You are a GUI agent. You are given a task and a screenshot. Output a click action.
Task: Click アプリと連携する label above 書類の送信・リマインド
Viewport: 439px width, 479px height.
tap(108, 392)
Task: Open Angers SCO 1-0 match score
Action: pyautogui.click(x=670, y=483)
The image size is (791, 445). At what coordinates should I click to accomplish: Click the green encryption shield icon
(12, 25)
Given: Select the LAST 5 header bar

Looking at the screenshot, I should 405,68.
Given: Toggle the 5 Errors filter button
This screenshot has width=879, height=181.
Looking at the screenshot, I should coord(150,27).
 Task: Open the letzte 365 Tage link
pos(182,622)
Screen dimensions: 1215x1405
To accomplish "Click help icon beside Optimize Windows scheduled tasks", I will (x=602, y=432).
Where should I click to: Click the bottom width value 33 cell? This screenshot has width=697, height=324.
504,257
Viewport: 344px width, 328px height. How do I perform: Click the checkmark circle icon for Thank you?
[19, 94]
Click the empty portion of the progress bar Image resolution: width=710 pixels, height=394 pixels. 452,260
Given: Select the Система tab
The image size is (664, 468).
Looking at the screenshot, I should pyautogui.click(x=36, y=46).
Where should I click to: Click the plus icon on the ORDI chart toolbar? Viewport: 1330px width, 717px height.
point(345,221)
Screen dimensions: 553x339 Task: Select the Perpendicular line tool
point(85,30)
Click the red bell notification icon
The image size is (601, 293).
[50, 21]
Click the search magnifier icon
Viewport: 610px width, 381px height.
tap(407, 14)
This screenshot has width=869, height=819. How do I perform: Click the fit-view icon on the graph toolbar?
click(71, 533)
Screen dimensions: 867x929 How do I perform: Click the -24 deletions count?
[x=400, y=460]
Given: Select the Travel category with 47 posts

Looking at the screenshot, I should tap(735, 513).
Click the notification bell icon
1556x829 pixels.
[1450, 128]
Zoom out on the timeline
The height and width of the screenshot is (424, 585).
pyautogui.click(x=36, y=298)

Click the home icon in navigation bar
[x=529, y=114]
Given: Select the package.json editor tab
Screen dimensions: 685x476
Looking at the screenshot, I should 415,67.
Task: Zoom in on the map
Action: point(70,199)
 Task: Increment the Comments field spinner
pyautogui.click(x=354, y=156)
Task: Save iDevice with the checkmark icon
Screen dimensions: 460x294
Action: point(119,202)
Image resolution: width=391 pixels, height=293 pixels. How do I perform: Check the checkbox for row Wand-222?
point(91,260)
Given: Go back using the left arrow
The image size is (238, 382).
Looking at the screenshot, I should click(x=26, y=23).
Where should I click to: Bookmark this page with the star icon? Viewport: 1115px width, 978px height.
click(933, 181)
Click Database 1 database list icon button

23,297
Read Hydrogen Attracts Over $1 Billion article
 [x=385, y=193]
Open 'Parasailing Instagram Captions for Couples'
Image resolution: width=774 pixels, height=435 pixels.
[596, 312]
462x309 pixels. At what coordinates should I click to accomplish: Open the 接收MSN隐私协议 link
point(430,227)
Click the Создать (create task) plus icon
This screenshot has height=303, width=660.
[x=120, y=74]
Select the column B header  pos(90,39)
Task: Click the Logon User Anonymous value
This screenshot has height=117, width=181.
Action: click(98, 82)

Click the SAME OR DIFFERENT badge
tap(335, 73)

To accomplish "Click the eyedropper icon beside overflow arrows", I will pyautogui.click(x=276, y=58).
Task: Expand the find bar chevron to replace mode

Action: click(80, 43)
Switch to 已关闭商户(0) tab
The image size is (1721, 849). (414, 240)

● ● ●

**Exercise details**:
Only lines that contain the string "beside" count; pick each one out of the records and copy it.

**Answer space**:
To accomplish "Click help icon beside Optimize Windows scheduled tasks", I will (x=602, y=432).
To accomplish "Click the eyedropper icon beside overflow arrows", I will pyautogui.click(x=276, y=58).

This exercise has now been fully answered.